**TO BE DONE:**
Copy out each line of the entries below that contains the word "accomplish".

Entries on where items appear
= = = =
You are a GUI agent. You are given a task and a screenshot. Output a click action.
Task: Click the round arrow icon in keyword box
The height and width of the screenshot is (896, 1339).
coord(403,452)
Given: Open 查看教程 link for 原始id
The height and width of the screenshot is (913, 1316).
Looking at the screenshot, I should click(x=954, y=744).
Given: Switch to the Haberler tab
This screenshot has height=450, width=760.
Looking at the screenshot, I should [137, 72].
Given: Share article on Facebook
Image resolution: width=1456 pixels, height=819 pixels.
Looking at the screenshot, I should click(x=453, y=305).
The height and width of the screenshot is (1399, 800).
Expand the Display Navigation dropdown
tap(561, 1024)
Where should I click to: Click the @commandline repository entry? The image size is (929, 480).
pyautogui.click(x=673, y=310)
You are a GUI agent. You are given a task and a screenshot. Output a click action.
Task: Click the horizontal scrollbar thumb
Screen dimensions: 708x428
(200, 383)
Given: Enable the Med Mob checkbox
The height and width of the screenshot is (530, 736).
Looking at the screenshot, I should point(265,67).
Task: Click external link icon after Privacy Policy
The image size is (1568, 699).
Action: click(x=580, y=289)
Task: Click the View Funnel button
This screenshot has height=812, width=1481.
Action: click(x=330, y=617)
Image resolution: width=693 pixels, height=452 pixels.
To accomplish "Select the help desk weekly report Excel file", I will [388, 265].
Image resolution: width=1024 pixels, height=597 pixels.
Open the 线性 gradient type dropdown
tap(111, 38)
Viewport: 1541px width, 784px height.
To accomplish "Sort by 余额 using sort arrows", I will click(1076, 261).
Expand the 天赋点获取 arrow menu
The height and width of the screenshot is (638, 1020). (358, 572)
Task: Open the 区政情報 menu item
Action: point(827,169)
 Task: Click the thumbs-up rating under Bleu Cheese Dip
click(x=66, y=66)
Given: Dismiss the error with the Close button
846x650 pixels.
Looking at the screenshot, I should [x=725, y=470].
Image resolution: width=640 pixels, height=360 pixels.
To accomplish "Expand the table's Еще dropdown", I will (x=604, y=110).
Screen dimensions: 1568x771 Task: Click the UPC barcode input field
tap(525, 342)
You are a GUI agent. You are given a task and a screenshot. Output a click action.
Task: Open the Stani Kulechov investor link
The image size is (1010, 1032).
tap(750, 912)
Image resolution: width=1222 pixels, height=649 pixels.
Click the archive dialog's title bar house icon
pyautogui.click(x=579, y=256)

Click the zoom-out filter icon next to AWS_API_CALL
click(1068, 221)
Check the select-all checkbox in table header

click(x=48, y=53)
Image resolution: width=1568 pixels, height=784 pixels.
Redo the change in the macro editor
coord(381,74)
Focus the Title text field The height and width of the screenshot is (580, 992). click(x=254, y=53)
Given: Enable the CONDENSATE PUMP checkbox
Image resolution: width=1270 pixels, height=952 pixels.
= = = =
**EXERCISE ANSWER:**
To accomplish "Select the help desk weekly report Excel file", I will [388, 265].
To accomplish "Sort by 余额 using sort arrows", I will click(1076, 261).
To accomplish "Expand the table's Еще dropdown", I will (x=604, y=110).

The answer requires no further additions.